HeadlineBye-Election: INEC Walking The Roadblocks

Bye-Election: INEC Walking The Roadblocks


February 10, (THEWILL) – As usual, Chairman of the Independent National Electoral Commission, INEC, Professor Mahmood Yakubu, gave the assurance that his Commission would conduct a hitch-free and fair bye-election across 28 states of the country on Saturday, February 3, 2022.

Instead, on that day there was an encore of the violence, vote-buying and ballot snatching that characterised the 2023 General Election.

From complaints of the late arrival of INEC officials and voting materials to the various polling units, to allegations of snatching of ballot boxes, violence as well as missing result sheets, including voter apathy, the story was the same. Nothing seems to have changed.

At the end of the day, the Commission had to suspend the election in four states: Enugu, Taraba, Kano and Akwa Ibom.

According to the Commission’s National Commissioner and Chairman, Information and Voters Committee, Sam Olumekun, the affected areas in these states are eight polling units in Enugu South 1; 10 polling units in Kunchi/Tsanyawa State Constituency in Kano State; Ikono/Ini federal constituency in Akwa Ibom State where two polling units in Ini Local Government Area and village hall Mbiabong Ikot Udo 003 in Ikono Council area were affected, while in Taraba State, the affected area was the Jalingo/Yorro/Zing Federal Constituency.


According to INEC, the suspension of the exercise in the Enugu constituency was occasioned by the absence of original results sheets for inspection by voters before the commencement of poll. In Kano, it was the invasion, vandalisation and disruption by thugs.

Similarly in Akwa Ibom, thugs carted away voting materials. In Taraba, “over voting in certain polling units, impacting the margin of lead between the candidates with the highest number of votes,” was the culprit, said Olumekun.

For these reasons, “The decision of the Commission aligns with the provisions of Section 24 (3) of the Electoral Act, 2022,” said Olumekun, adding that, “The Commission has resolved to conduct a supplementary election in Taraba State and a new re-run election in Enugu State, both scheduled for Wednesday 14th February 2024.

“Due to security concerns, the election in Kunchi/Tsanyawa State Constituency will be held at a later date, after further discussions with security agencies and stakeholders.”

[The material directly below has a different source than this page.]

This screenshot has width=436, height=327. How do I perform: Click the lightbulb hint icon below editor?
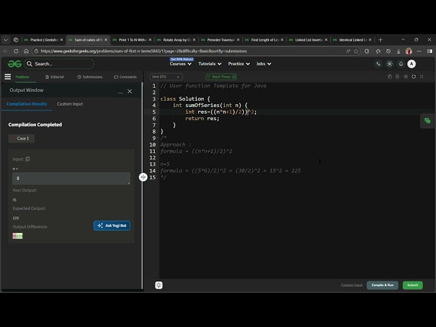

Before the bye-election kicked-off on Saturday, stakeholders had expressed concerns about INEC’s readiness to perform creditably well and the right public perception of its incapacity, following its arguably woeful performance in the 2023 general election.

Executive Director of Yiaga Africa, a non-profit organisation promoting participatory democracy, human rights and civic participation, Mr Sam Ipodo, had expressed doubt about the transparency of Collation Officers on INEC and Local Government officials, warning that they always compromise the process.

Odaro Aisien, Deputy Director, Voter Education, the only challenge facing the Commission ahead of the poll was insecurity.

Both of them uncannily were proved right. For Ipodo, the report from Enugu vindicated him.

Trouble started when the Electoral Officer (EO), Francis Chigbo and his Supervising Presiding Officer vanished with original copies of the result sheets for the election, setting a stage for protest by contestants and their polling officers.

For one, the election was between Emeka Ngene of the Labour Party (LP) and his Peoples Democratic Party (PDP) counterpart, Sam Ngene.

Given that the state is under the PDP, LP supporters were on their guard and ready to protest any infraction. So, when the aforementioned official disappeared voting could not start and LP supporters resorted to protest. In like manner, PDP members also staged their protest in support of the election to go on.


This situation attracted the heads of all the security agencies in the state, including Customs, Immigration, Police, Civil Defence, DSS and soldiers with an armoured carrier to the venue. Time ticked by. Tension arose. Suddenly, the Resident Electoral Officer, REC, Chukwuemeka Chukwu, arrived at the scene in the afternoon with what many saw as ‘photocopies” of other results sheets and instructed electoral officers to go ahead with the election. This directive infuriated the protesters the more. And LP supporters refused to allow the process to continue, alleging compromise on the part of the REC.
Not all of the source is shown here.